Les méthodes de substitution aux produits phytosanitaires sont les plus déployées, mais ne dépassent pas 50 % du total des répondants. La Cour constate que les innovations de l’Agritech se diffusent lentement, qu’il s’agisse des agroéquipements connectés ou des innovations qui touchent au génome et à la génétique. « L’informatique, l’usage d’internet et la dématérialisation sont certes introduits à tous les niveaux de la chaîne de valeur, mais l’agriculture numérique, qui s’appuie sur les nouvelles technologies de l’information (objets connectées, données massives, intelligence artificielle), est peu déployée et les innovations comme les capteurs ou le GPS sont sous-utilisées » note-t-elle.

 

 

Protection contre les aléas climatiques et les épizooties, réduction de la charge de travail : les attentes des agriculteurs en matière d’innovation

Selon la Cour des comptes, il n’existe pas de profil type d’agriculteur innovant. Le seul facteur commun est le nombre de conseils dont ils ont bénéficié, que ce soit en provenance de la sphère publique (chambres d’agriculture par exemple) ou privée (agro-fournisseurs ou consultants). Pour plus de 80 % des répondants, la protection contre les aléas climatiques, les épizooties et la réduction de la charge de travail arrivent en tête des attentes vis-à-vis de la politique publique d’innovation. La performance économique reste la motivation principale pour près des deux-tiers des agriculteurs.

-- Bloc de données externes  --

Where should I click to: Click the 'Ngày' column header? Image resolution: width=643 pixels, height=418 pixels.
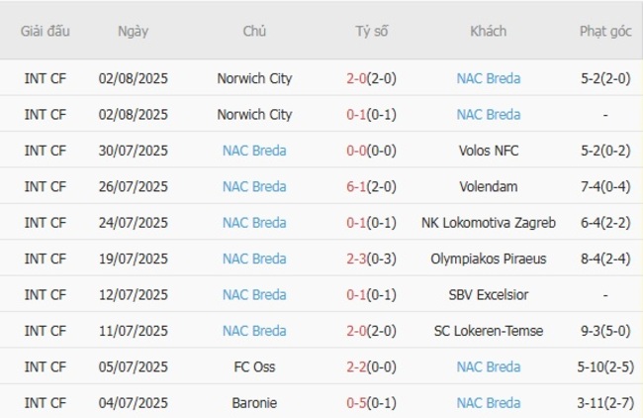click(133, 31)
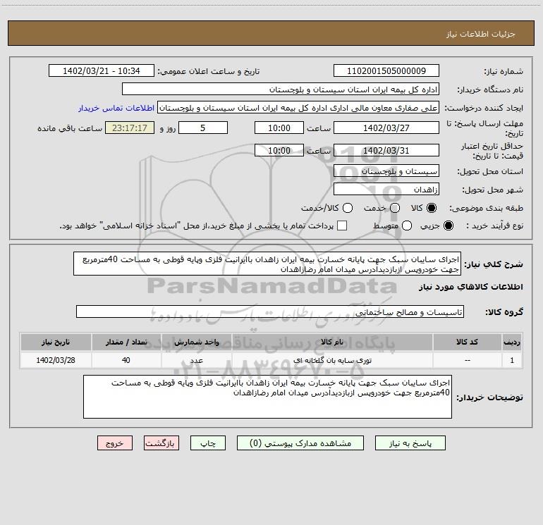Click the گروه کالا field
The width and height of the screenshot is (543, 525).
click(270, 311)
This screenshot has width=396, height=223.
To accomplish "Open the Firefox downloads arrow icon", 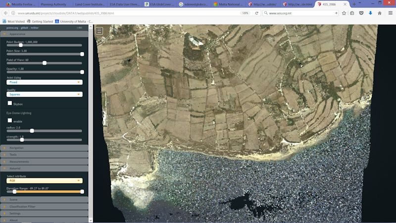I will (x=370, y=13).
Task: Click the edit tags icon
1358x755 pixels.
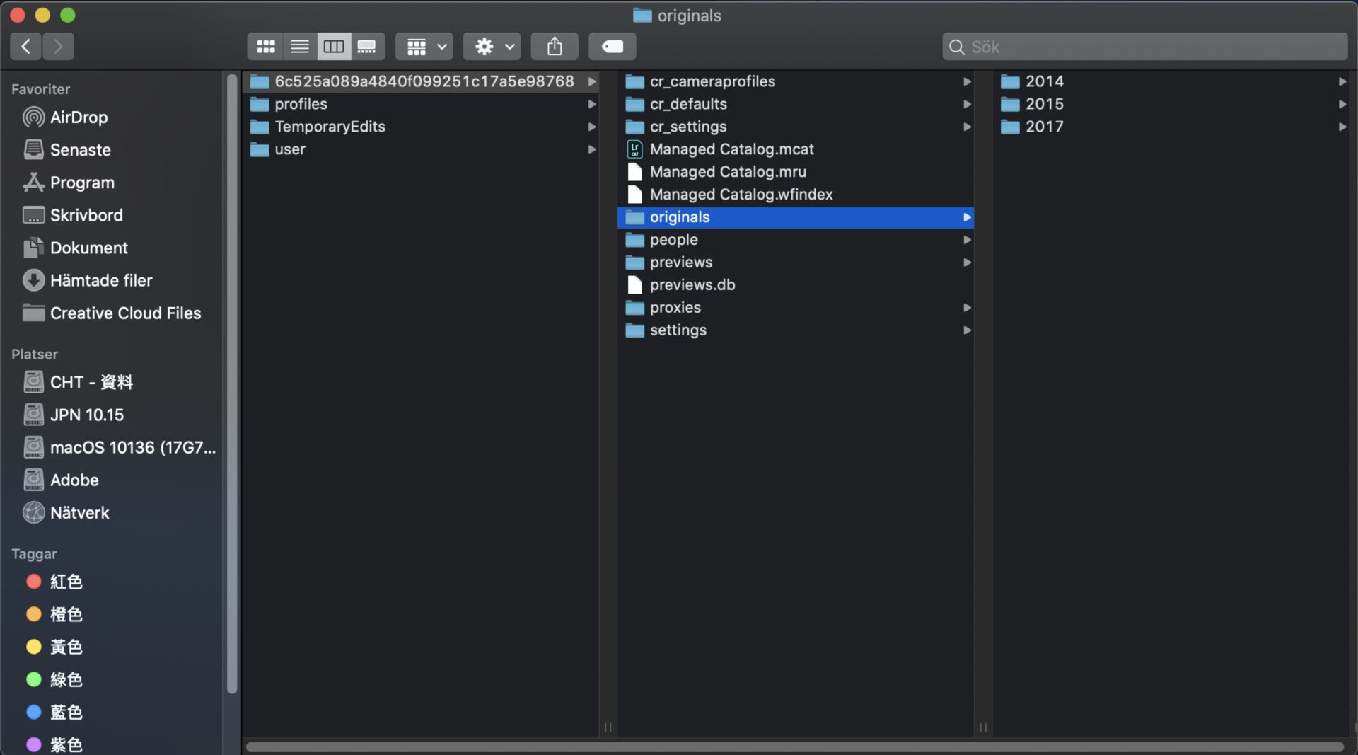Action: pyautogui.click(x=613, y=47)
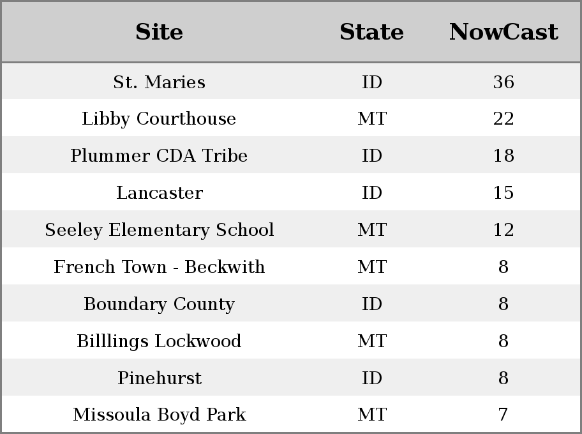Click the NowCast value 36
The image size is (582, 434).
click(x=504, y=82)
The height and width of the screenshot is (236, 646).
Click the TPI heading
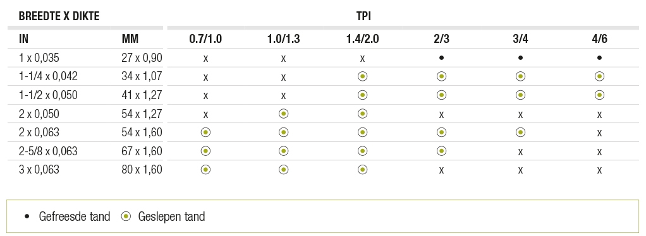tap(364, 16)
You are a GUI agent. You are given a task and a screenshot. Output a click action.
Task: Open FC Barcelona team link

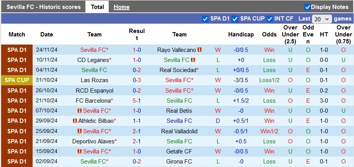[94, 100]
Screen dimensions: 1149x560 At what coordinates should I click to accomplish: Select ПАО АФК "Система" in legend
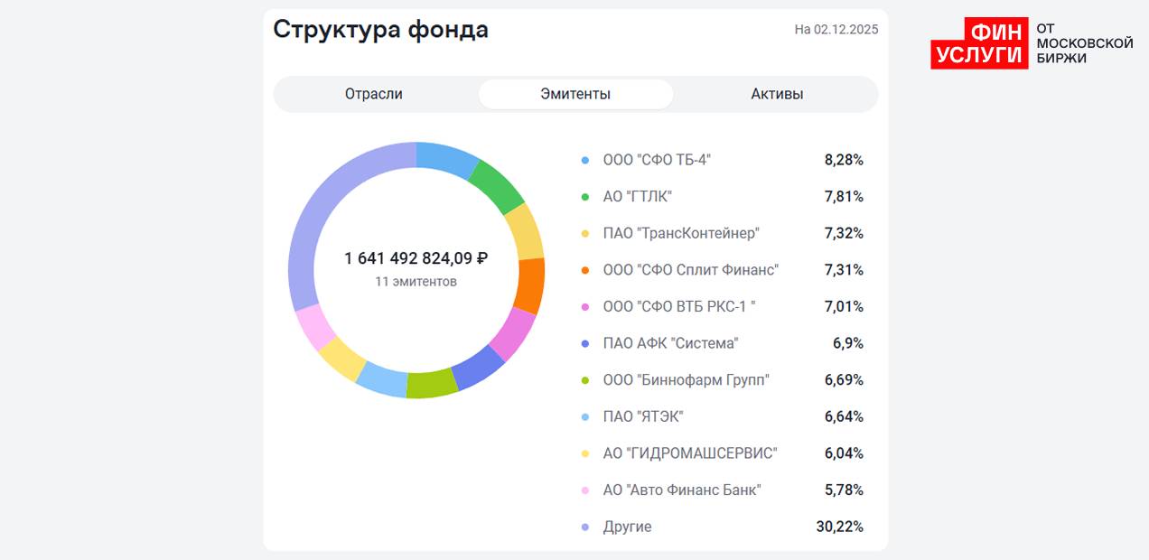click(x=670, y=343)

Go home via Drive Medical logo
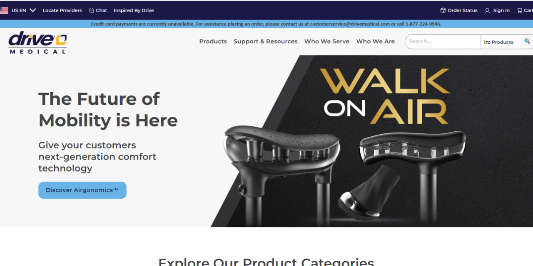pyautogui.click(x=37, y=42)
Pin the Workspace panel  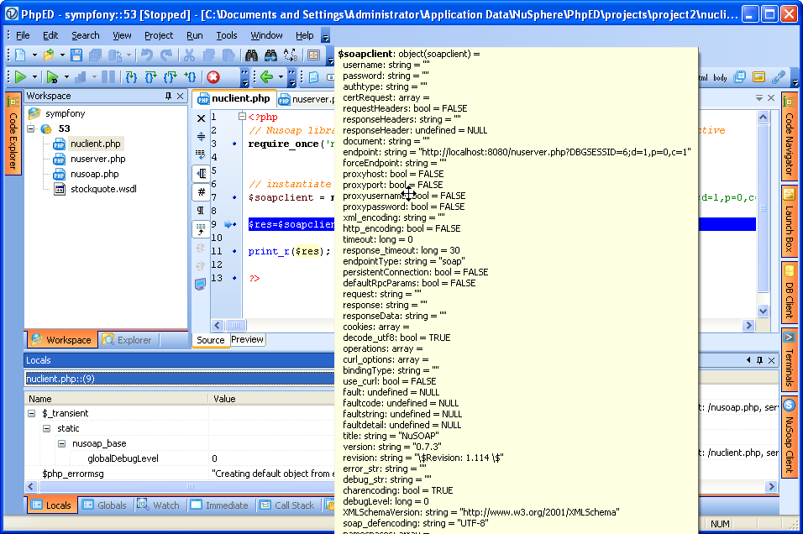click(x=168, y=97)
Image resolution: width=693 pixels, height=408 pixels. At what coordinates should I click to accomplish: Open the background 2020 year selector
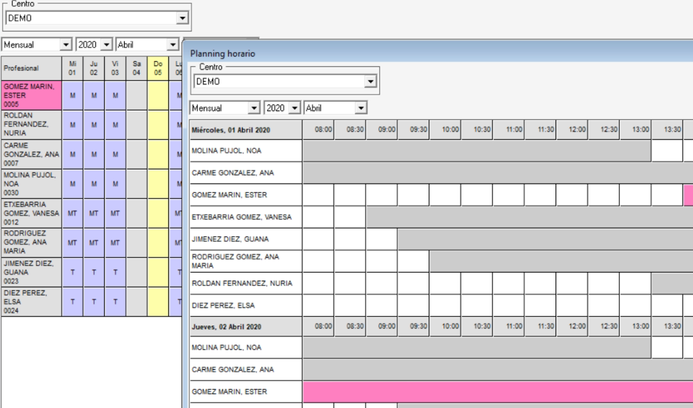107,45
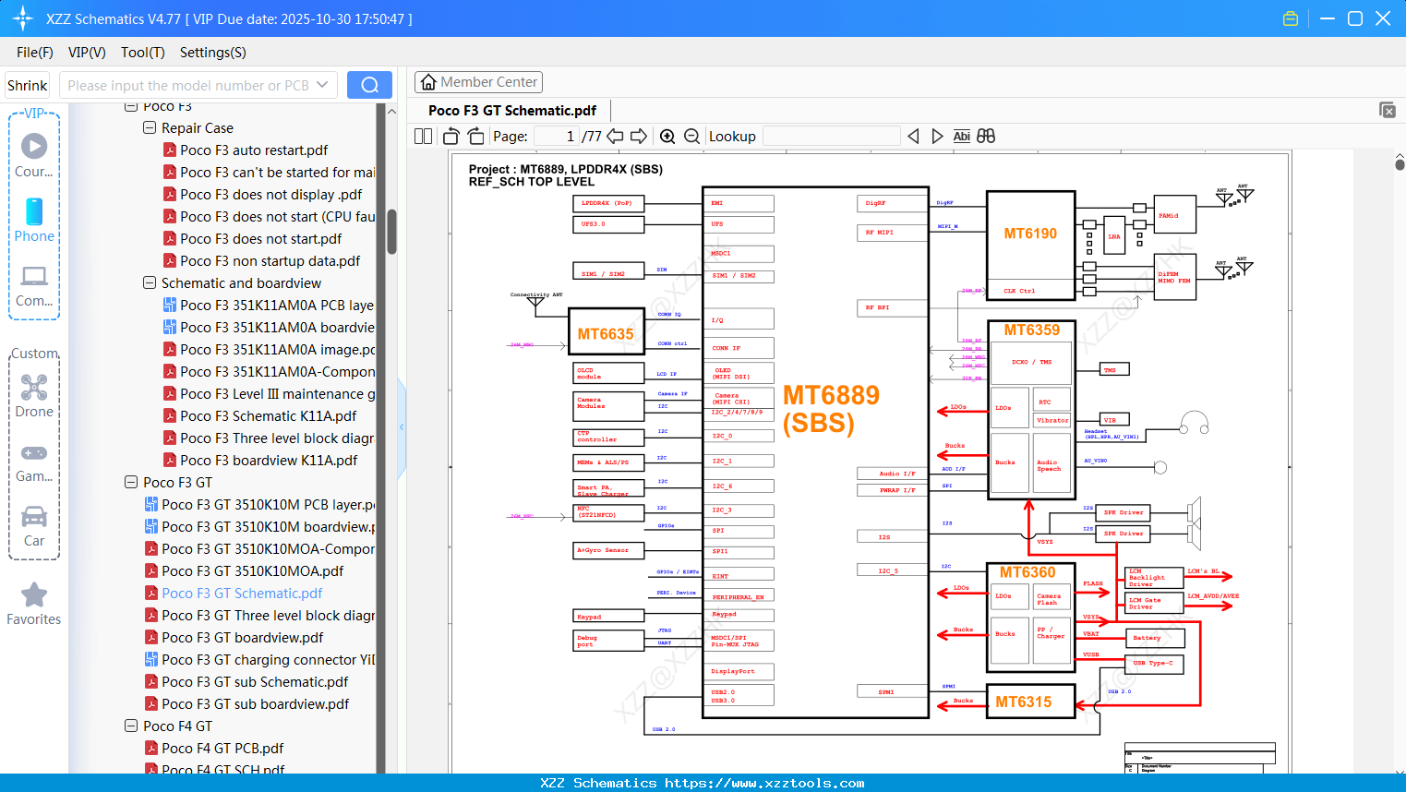Click the Member Center button
Screen dimensions: 1406x792
(x=478, y=82)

" Plus une innovation s’écarte des standards, moins elle a de chance d’être adoptée"

Pour 71 % des exploitants sondés, les principaux freins au changement sont financiers. La Cour fait remarquer que les risques inhérents à l’innovation pèsent très largement sur l’exploitant, contrairement à d’autres secteurs économiques où ils sont mieux partagés. Le retour sur investissement est « long et incertain ». 

« Comme il n’existe pas suffisamment de références sur les impacts des nouveaux produits ou des nouveaux procédés, l’agriculteur doit s’appuyer sur son expérience et ses connaissances ou celles des pairs pour évaluer les risques. C’est pourquoi, plus une innovation s’écarte des standards, moins elle a de chance d’être adoptée » explique la Cour.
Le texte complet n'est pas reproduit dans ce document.